There is a significant delay between the availability of a new product and the availability of real-world data from clinical practice. For example, DUL was first approved by the FDA in 2004, however, the first real-world comparative-effectiveness study identified in this review was published in 2010. Further, once data is available it is challenging to make clinical or cost predictions beyond the limited timeframe, an issue which commonly arises in economic modeling studies.
Complicating this issue is the role the pharmaceutical industry plays in funding the majority of real-world and pharmacoeconomic studies, which leads to some distrust in the validity of the results. Of the 13 real-world and pharmacoeconomic studies reported in this review, ten received funding from the pharmaceutical industry, one was funded by an NIH grant, and two were unfunded. Ultimately, the evidence derived from research is only as effective as the decision maker’s ability to interpret and apply that evidence effectively. Unfortunately, there is a significant lack of education around non-randomized research methods in medical schools. This is a burden faced by clinicians, managed care organizations, and well-meaning researchers. There is a need for improved education of real-world and pharmacoeconomic research methodologies.

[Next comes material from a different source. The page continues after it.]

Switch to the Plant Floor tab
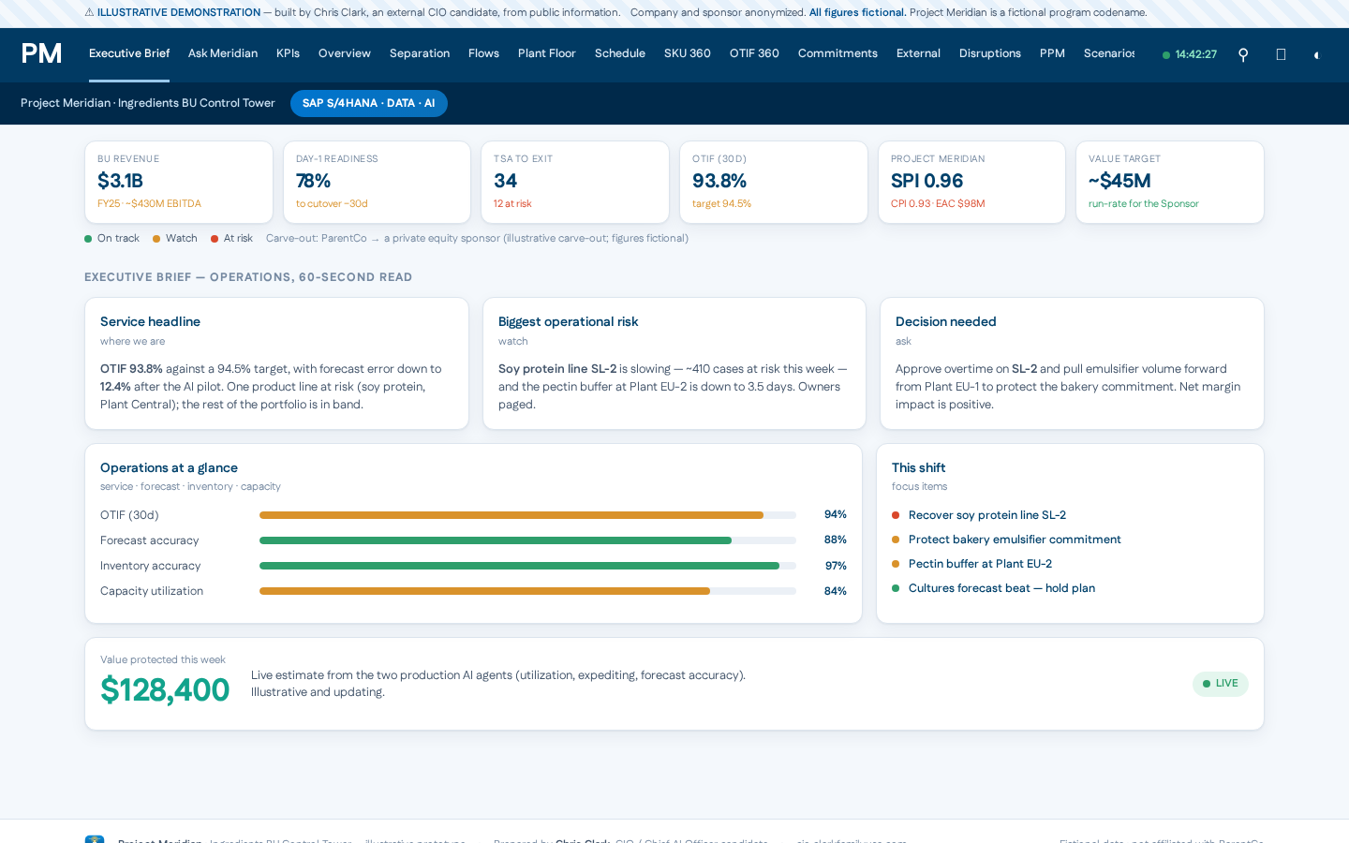 [x=547, y=53]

There are additional challenges to non-clinical trial research that are specific to pain related conditions. As previously mentioned, the measures used in clinical trials to evaluate the efficacy of treatment are rarely found in real-world databases. As an alternative, researchers have used surrogate markers of effectiveness such as opioid utilization, medication adherence, and health care costs or resource utilization. These endpoints are generally considered comparable markers of clinical effectiveness, however, they should be interpreted cautiously; surrogate endpoints can misrepresent the true effect of an intervention. In a retrospective review, they are also more prone to misclassification. Also, severity of DPNP, which has been found to be a significant predictor of health care costs and utilization, is unable to be assessed in a claims database further complicating this research.

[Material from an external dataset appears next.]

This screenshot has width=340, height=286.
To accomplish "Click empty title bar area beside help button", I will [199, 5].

Based on the review of the current clinical utility data available for DUL, there is sufficient evidence to support its use as a first-line treatment option from the perspective of patients, clinicians, and managed care payers. However, further research is needed on the optimal treatment algorithm for DPNP, including medication sequencing and combination therapy. Also, evidence to support the long-term clinical-effectiveness and cost-effectiveness of DUL is lacking.
The authors have no conflicts of interest to declare in this work.